- A tentative agreement is reached in the first teachers strike in the Los Angeles Unified School District in 30 years, allowing educators to start returning to the classroom on Wednesday.
- Teachers have been seeking a 6.5 percent pay hike. The tentative deal includes a 6 percent raise.
- Union officials have insisted all along that the strike was about more than pay and included classroom size and additional support staff.
- The agreement, announced Tuesday by LA Mayor Eric Garcetti, requires approval by teachers and LA Unified's Board of Education.
A tentative agreement was reached Tuesday in the first teachers strike in Los Angeles in 30 years, allowing educators to start returning to the classroom on Wednesday.
More than 30,000 teachers in the Los Angeles Unified School District went on strike Jan. 14 in a school system that serves about 640,000 students. Among the teacher demands were higher pay, smaller classroom sizes and more support staff in schools, including additional nurses, librarians and counselors.
The LA strike followed teacher walkouts in at least five other states in the past year as unions decry smaller classroom budgets and meager pay. The LA school district is the second-largest in the nation, behind New York.
LA Mayor Eric Garcetti told reporters Tuesday the tentative deal came after "a 21-hour marathon session that wrapped up just before sunrise this morning." The announcement came on day six of the strike.
"Everyone on every side has worked tirelessly to make this happen," said Garcetti, who is known to have presidential ambitions. The Democrat's role as a moderator in resolving the contentious dispute was seen as a test of his deal-making skills.

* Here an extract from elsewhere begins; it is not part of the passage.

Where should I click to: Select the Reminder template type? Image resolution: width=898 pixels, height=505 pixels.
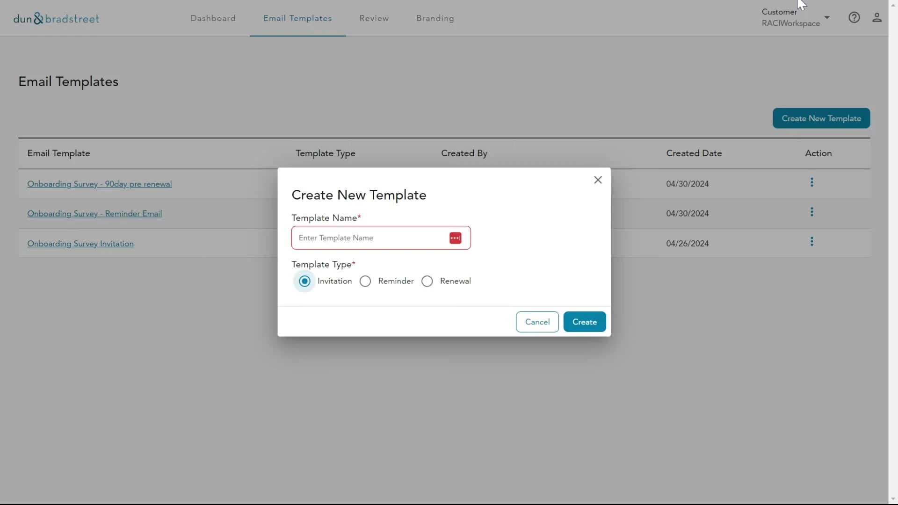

The mayor said the agreement requires the approval of the teachers and LA Unified's Board of Education.
Teachers have been seeking a 6.5 percent pay hike. The union, United Teachers Los Angeles, earlier rejected as "woefully inadequate" a proposal from the district that included the hiring of 1,200 teachers and a 6 percent pay raise for the first two years of a three-year contract.
Although the tentative deal still includes a 6 percent raise for educators, it also makes strides in reducing classroom size, which was seen as one of the key sticking points in the negotiations.
Union officials have insisted all along that the strike was about more than pay. UTLA President Alex Caputo-Pearl said Tuesday that the new proposal represents "a real path to address class size."
The exact terms of the deal were not disclosed at Tuesday's press conference, but the classroom sizes are expected to be reduced over the next four years under the proposal.
"The strike nobody wanted is now behind us," LAUSD Superintendent Austin Beutner told reporters. He called the proposal "a new chapter in public education" and said the district would "welcome back with open arms and warm hearts our educators."
"I'm delighted we've reached an agreement with UTLA that provides teachers with a well-deserved salary increase, that will reduce class size, and add more support to our students and educators in schools including librarians, nurses and counselors," Beutner added.
Schools in the district have stayed open despite the strike, staffed by volunteers, administrators and hundreds of newly hired substitute teachers.
However, the strike cost the district more than $125 million in total gross revenue last week, based on lower student attendance numbers, according to LAUSD. The state allocates $68 per student to the district for each day they attend. More than two-thirds of the students didn't show up for classes in the first week of the strike.
The district is projecting a half-billion-dollar deficit this budget year and has billions obligated for pension payments and health coverage for retired teachers. There are nearly 1,150 schools in the district, including more than 200 independently operated public charter schools.
"I am glad that LAUSD and UTLA have come to an agreement, and I want to thank the thousands of dedicated teachers, parents and students who were powerfully demonstrating their passion for our public schools over the last 9 days," California Gov. Gavin Newsom said in a release. "I look forward to working with the Legislature to provide flexibility for schools to hire more counselors and nurses and to better support our neediest kids, including those in special education."
Prior to the strike, Newsom proposed increased education funding in the state, including about $6 billion in state funds to help school districts pay down pension debt and more investment in special education and early education. Also, Newsom indicated that his budget plan unveiled Jan. 10 includes $140 million in new funding for LAUSD.
— The Associated Press contributed to this report.